Les marques de mode durable optent pour des collections non genrées et le « crossdressing » n’est plus tabou. Pourtant, le monde s’étonne quand Harry Styles fait la cover d’un magazine vêtu d’une robe. Quelle est l’étendue du fossé qui sépare la mode féminine et son pendant masculin ? Et le jour où plus personne ne s’offusquera à la vue d’un homme en robe, serons-nous encore là pour le voir ?

Vous savez à quoi j’ai pensé lorsque j’ai vu le numéro de décembre du « Vogue US » ? Vous l’avez sans doute vue, cette couverture « scandaleuse » où Harry Styles apparaît vêtu d’une longue robe blanche Gucci avec des bagues aux doigts. Ça m’a rappelé l’été 1995 et ma première fois à Werchter. L’après-midi, sous un soleil de plomb, j’assistais à un concert de dEUS, qui en était alors à ses débuts. Le bassiste Stef Kamil Carlens et le violoniste Klaas Janzoons portaient des jupes – ce qui n’était pas un mauvais choix vestimentaire par un temps pareil. Des hommes habillés en femmes, et néanmoins sexy.

Harry Styles en cover du Vogue US

Harry Styles en cover du Vogue US, décembre 2020. ©Presse

Des hommes célèbres jouent avec le côté provoc’ de la chose depuis plusieurs années. La liste des musiciens (de rock) qui portent des vêtements féminins en public est longue et remonte loin dans le temps. Des véritables icônes (Mick Jagger et feu David Bowie) aux héros locaux (Ozark Henry et Koen Buyse du groupe Zornik), en passant par des stars internationales (Jared Leto et Sam Smith), le port d’une robe garantit un surcroît d’attention. Le comportement de Harry Styles n’est donc pas nouveau. Il en va de même pour les réactions face à sa cover du Vogue, un exemple classique de polarisation. Les détracteurs ont plaidé sur Twitter pour le retour des « hommes virils », tandis que les fans ont loué le « courage révolutionnaire » de Harry pour avoir brisé les stéréotypes de genre. Les deux réactions étaient – somme toute – injustifiées. 

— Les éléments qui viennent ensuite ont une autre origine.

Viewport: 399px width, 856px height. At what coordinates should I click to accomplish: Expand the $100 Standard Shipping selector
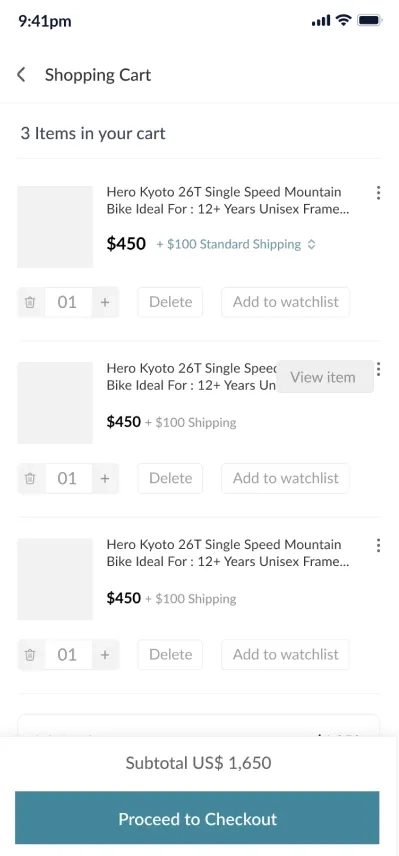click(236, 245)
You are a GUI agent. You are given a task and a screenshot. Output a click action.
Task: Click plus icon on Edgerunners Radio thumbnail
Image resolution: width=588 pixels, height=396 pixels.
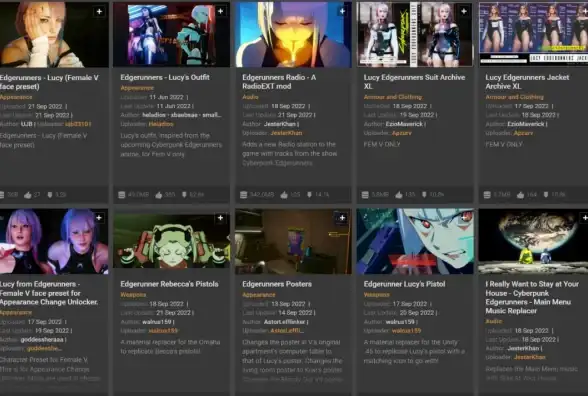[x=342, y=11]

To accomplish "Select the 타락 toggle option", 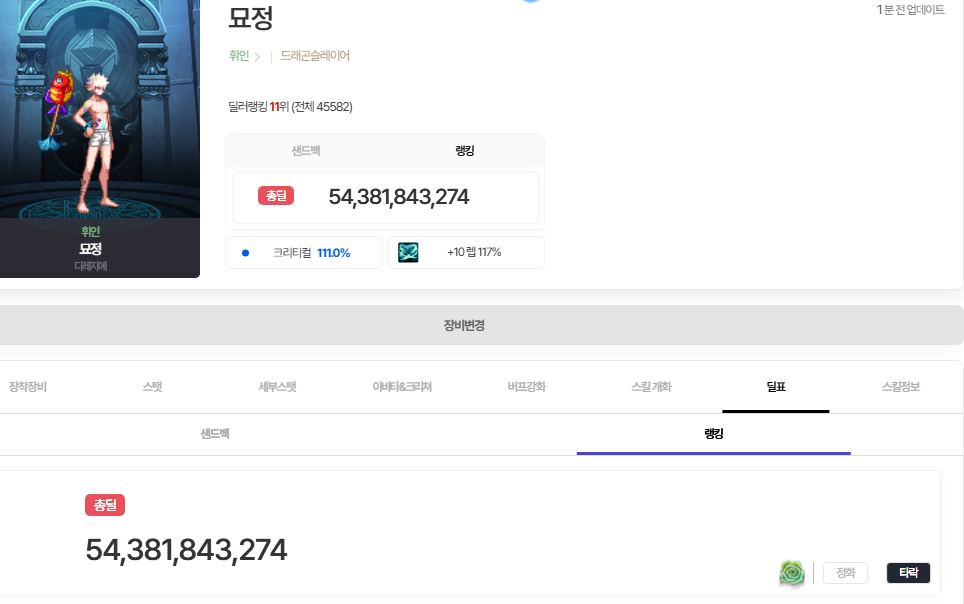I will [908, 573].
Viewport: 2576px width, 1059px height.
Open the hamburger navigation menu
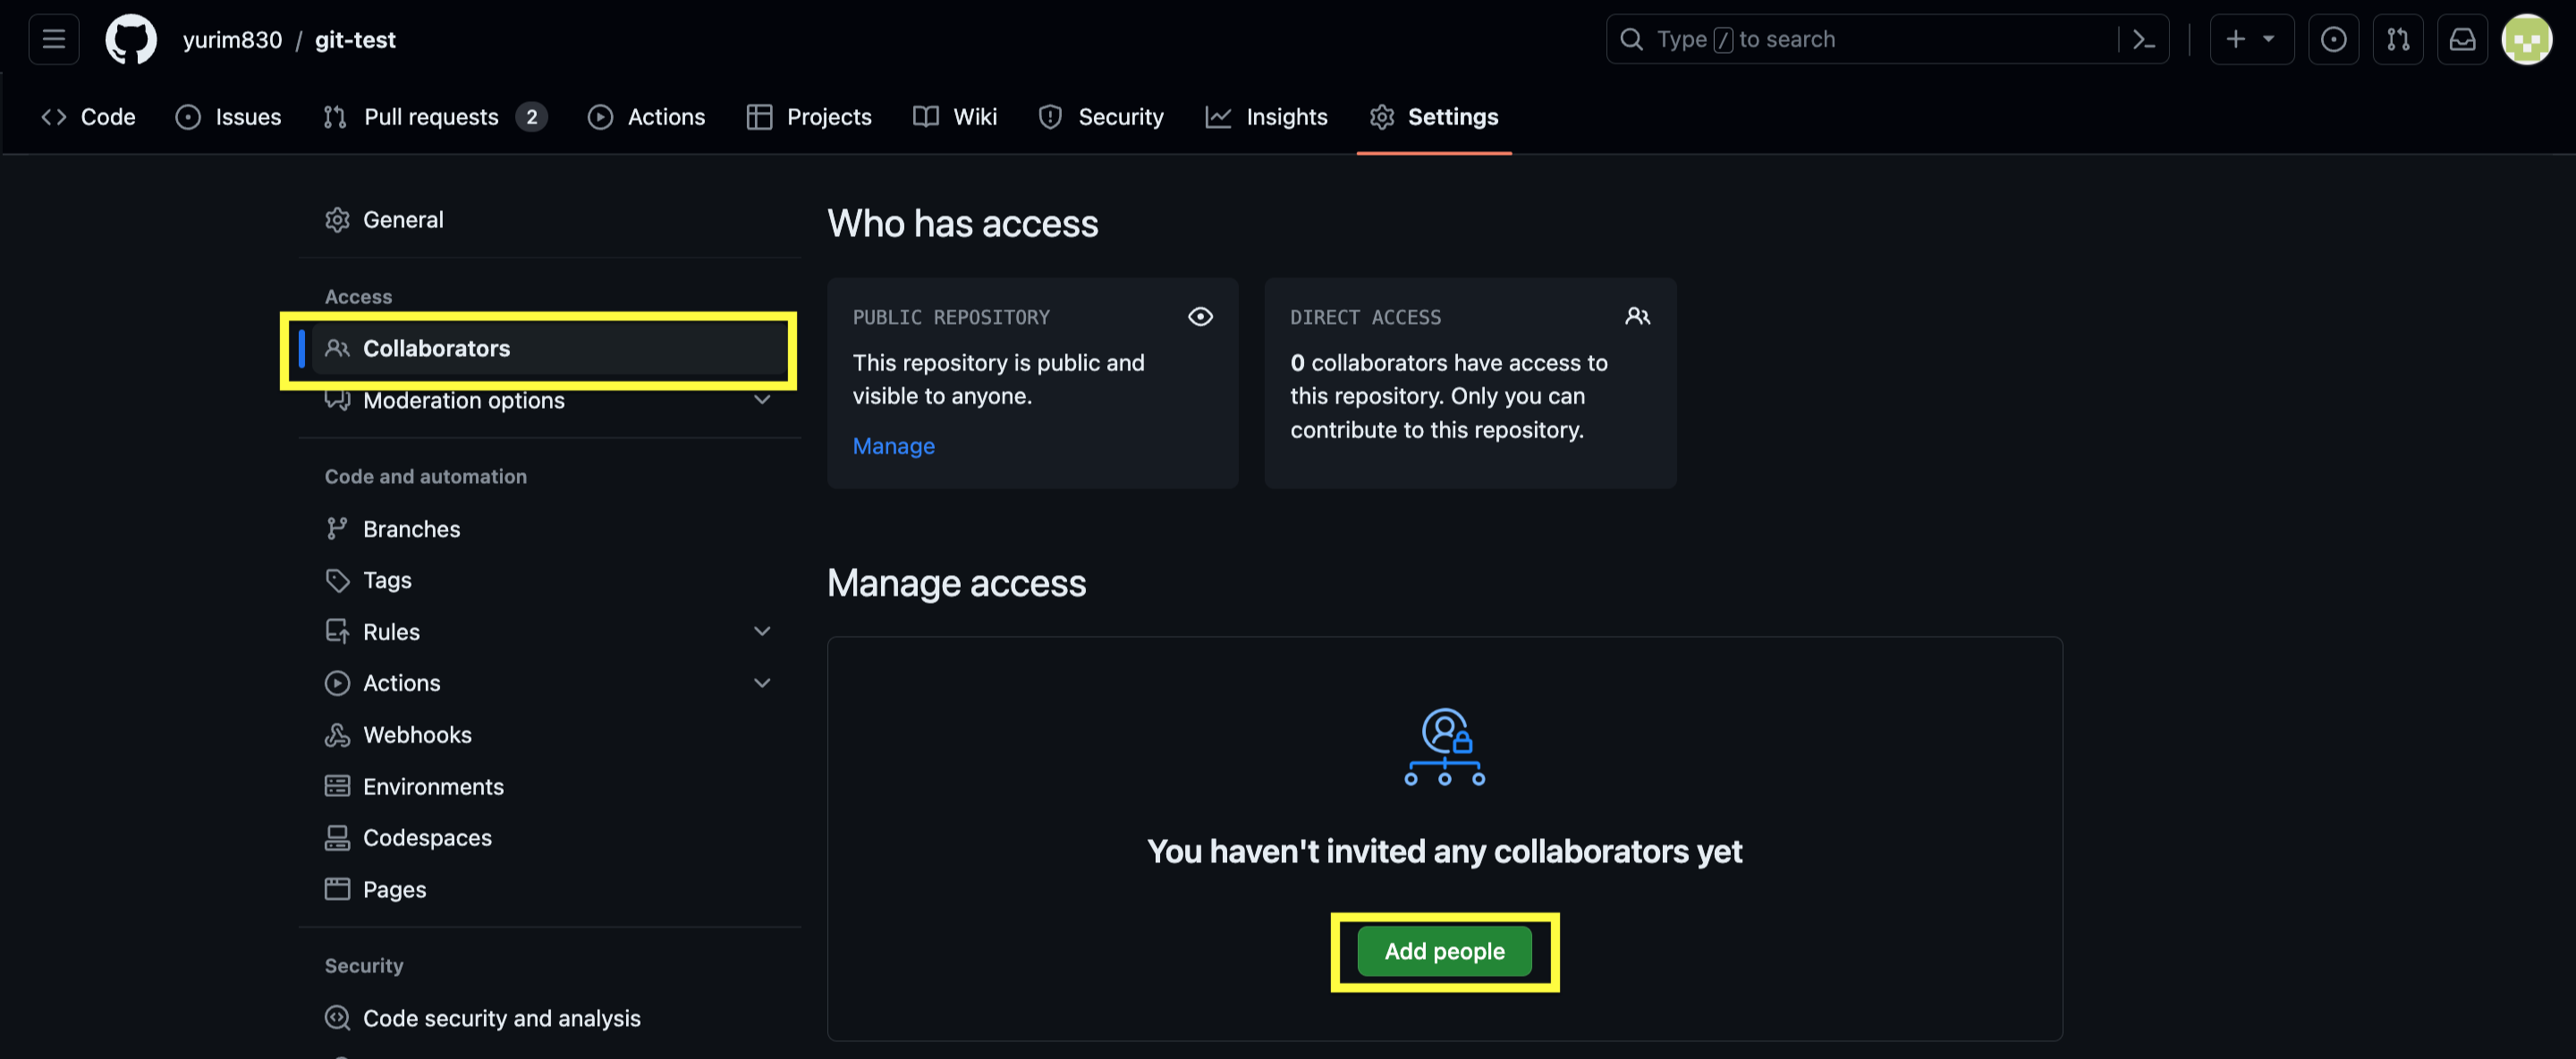click(x=54, y=40)
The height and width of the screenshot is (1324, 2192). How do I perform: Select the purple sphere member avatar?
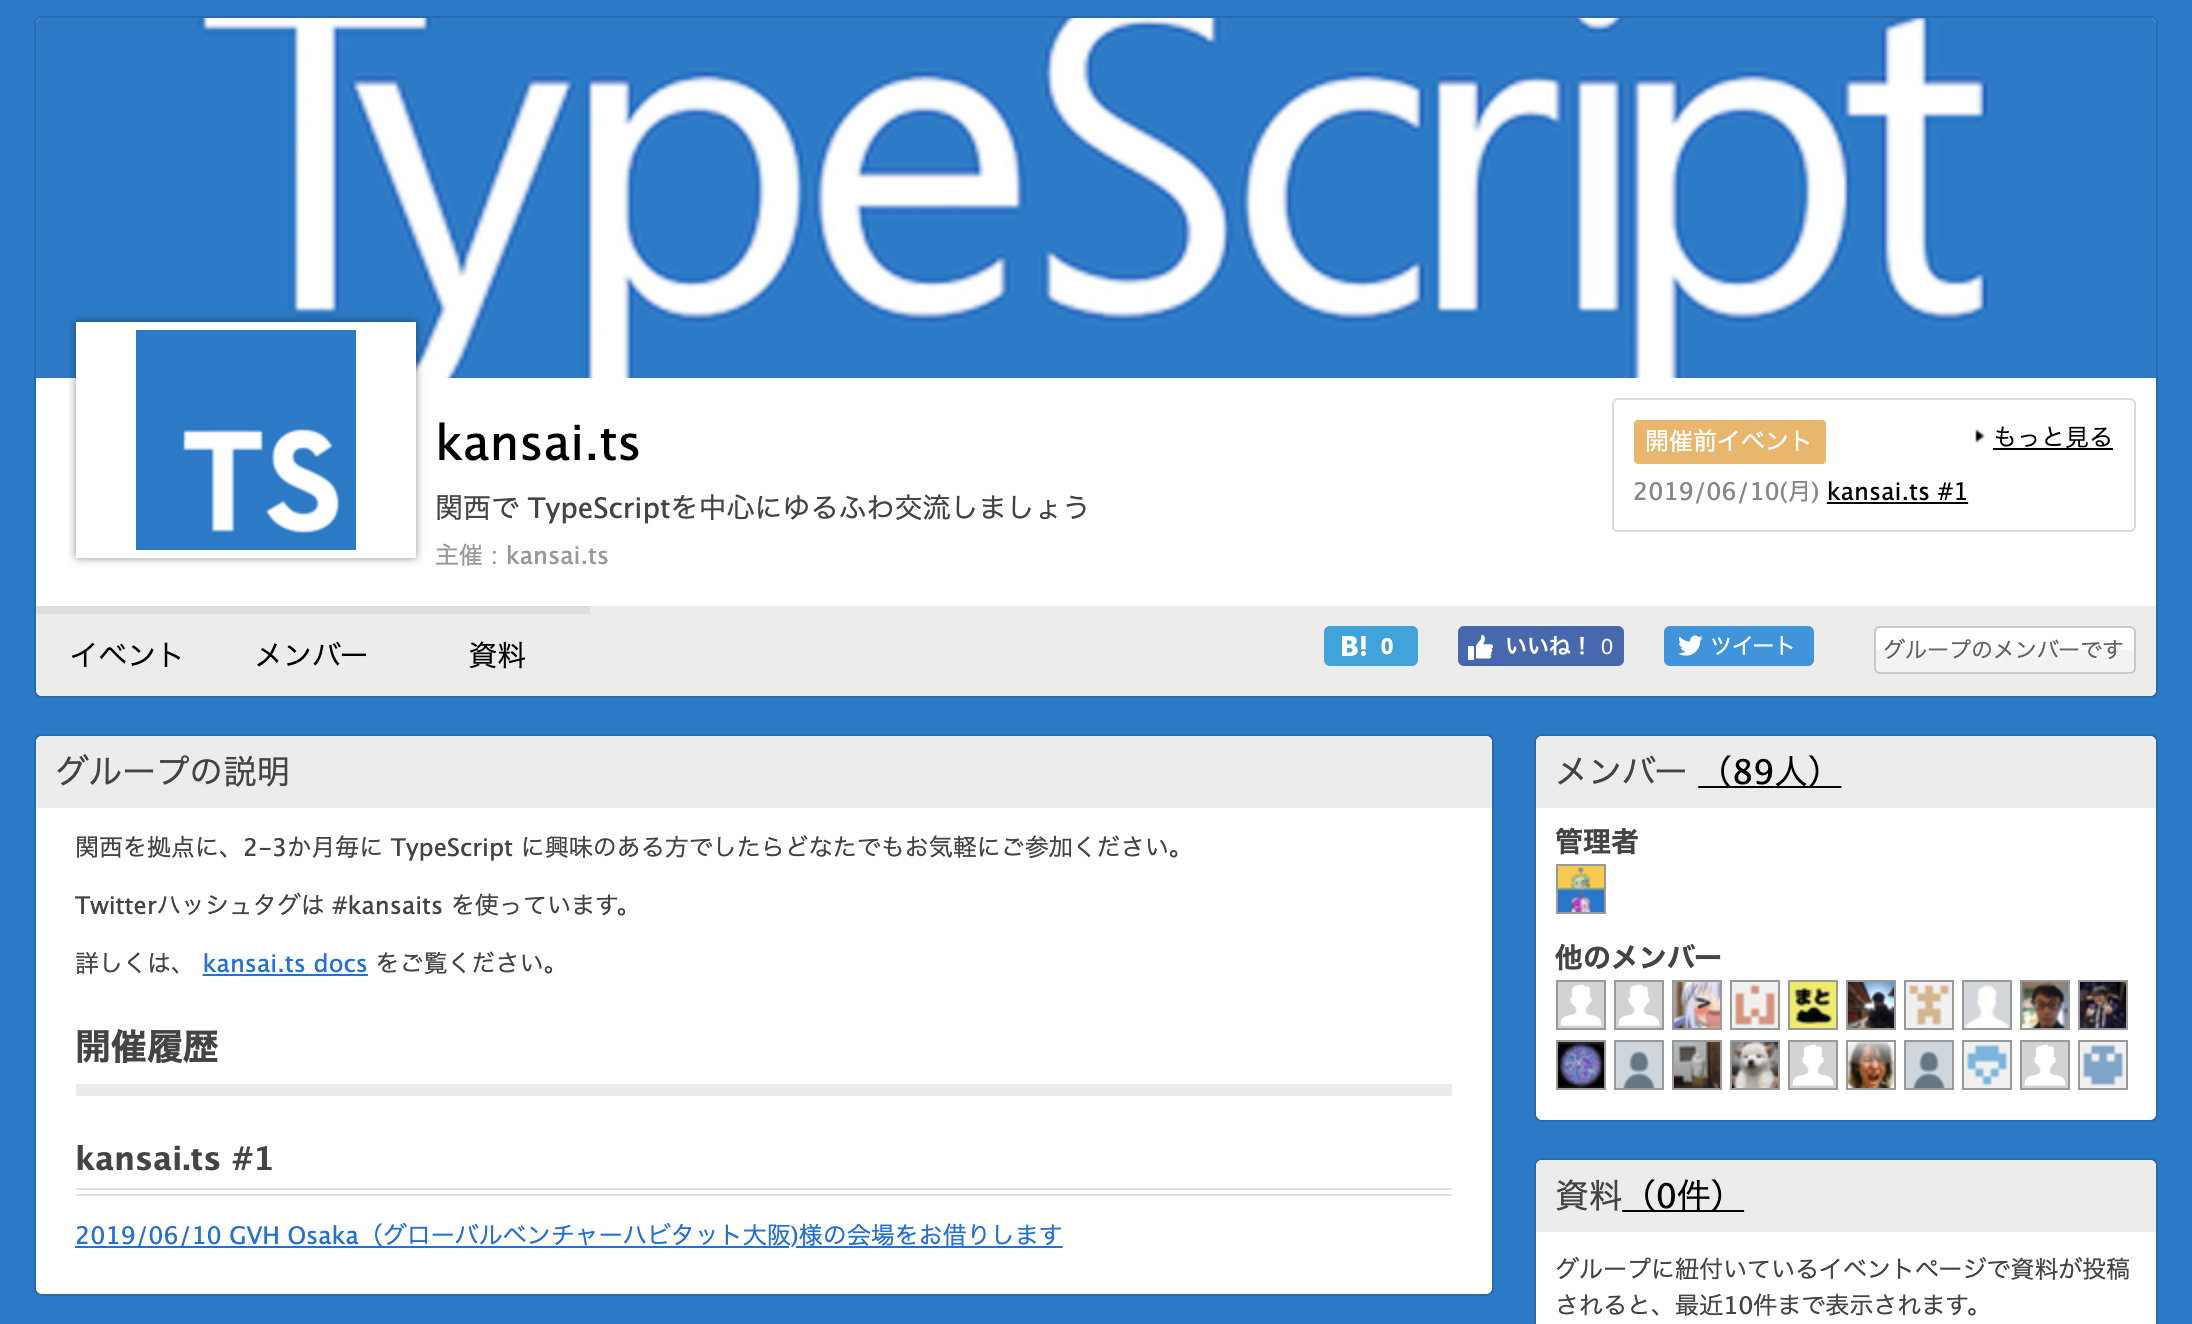pyautogui.click(x=1580, y=1065)
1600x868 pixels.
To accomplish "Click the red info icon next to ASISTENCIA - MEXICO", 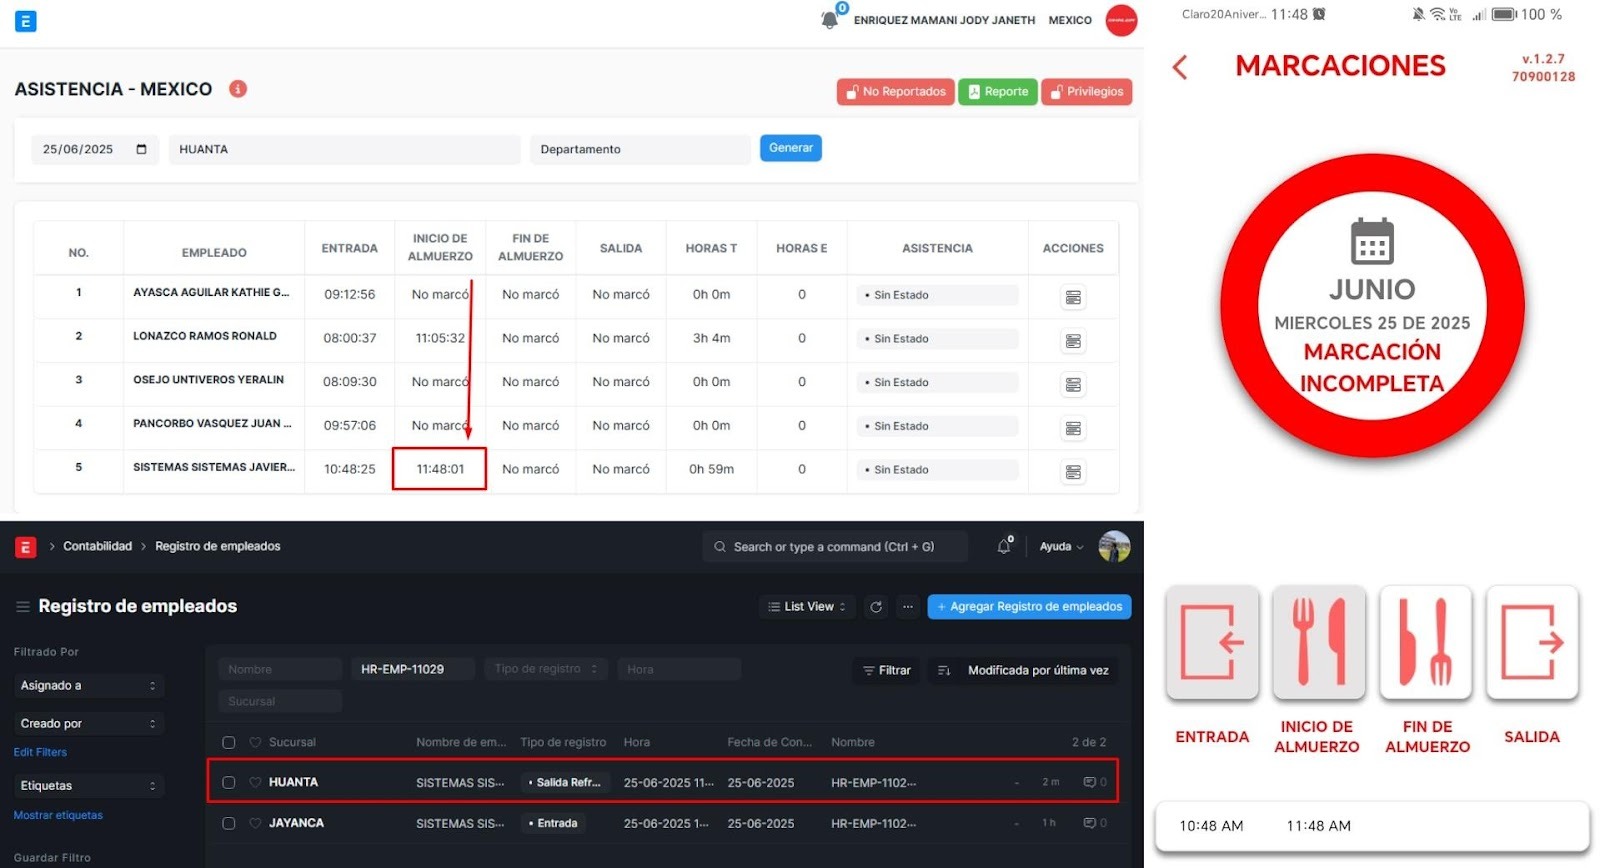I will (x=238, y=89).
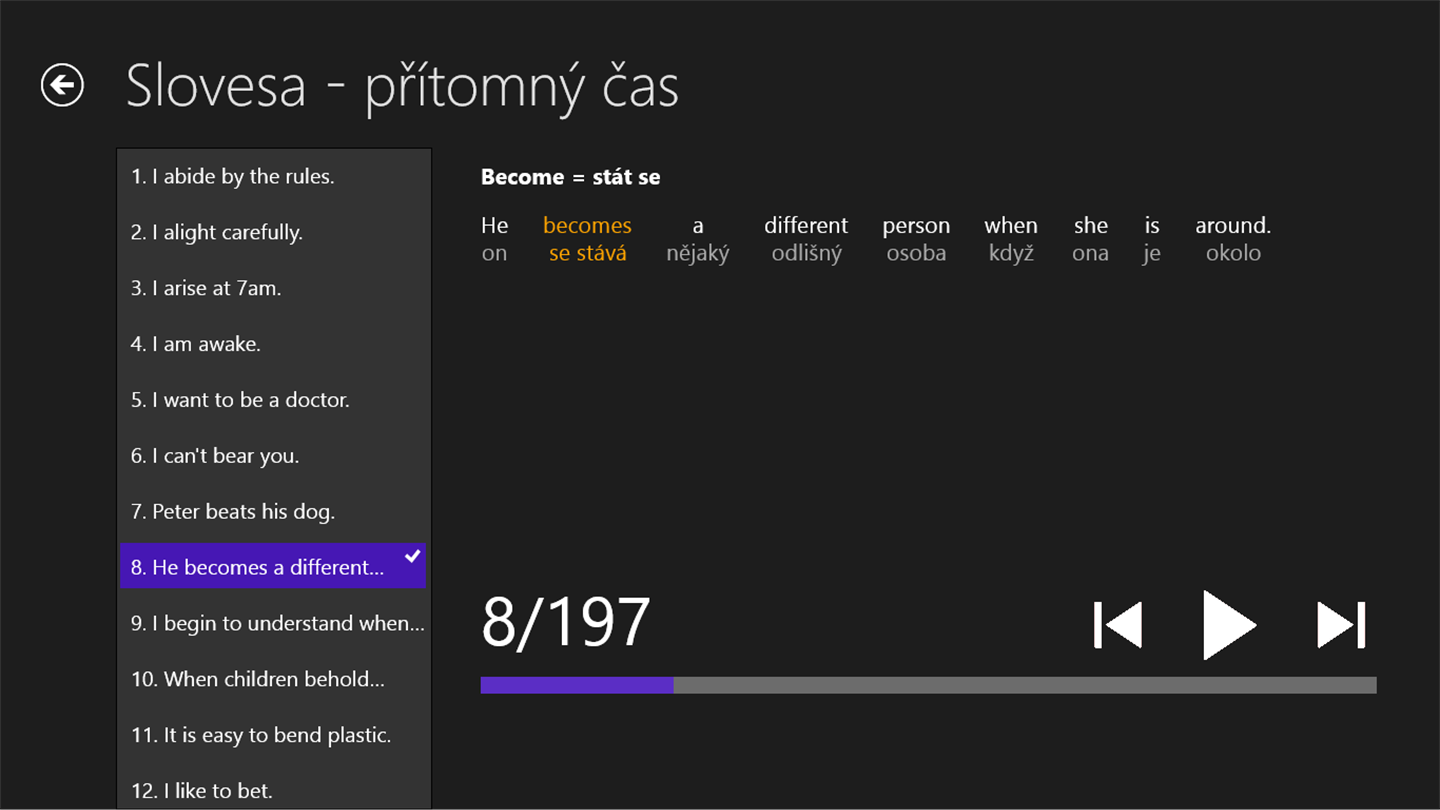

Ce qui m’a le plus surprise dans cette campagne de diffamation, c’est qu’elle ait pu se produire. Un homme en robe, ça suscite encore la controverse aujourd’hui ? Sérieusement ? Je pensais que les choses avaient évolué entre 1995 et 2021. Depuis le début de mon adolescence, beaucoup de tabous ont été levés grâce au mouvement LGBTQ+, surtout en matière de sexualité et de normes liées au genre. À l’époque, je me suis étonnée d’une rock star en jupe, mais la jeune génération n’est plus dupe. Aujourd’hui, nous embrassons la diversité et offrons à nos enfants un éventail de possibilités d’identification. Alors, qui se soucie d’une pop star en robe ?

L’homme de la Renaissance

« Cependant, cette cover du Vogue est un peu révolutionnaire », nuance le créateur Tom Notte du label belge Les Hommes. « Bien sûr, on voit des mecs en robe sur le catwalk depuis des décennies, chez Jean Paul Gaultier, Yohji Yamamoto ou Comme des Garçons. Ces créations lorgnent souvent le folklore ou les arts martiaux, ou restent très androgynes. Dans les grandes villes asiatiques, c’est une image aujourd’hui banale : des jeunes hommes en jupe, associée à un hoodie et des boots. Mais Harry Styles a opté pour un style ultra-féminin. C’est ce niveau élevé de féminité qui m’a surpris. »  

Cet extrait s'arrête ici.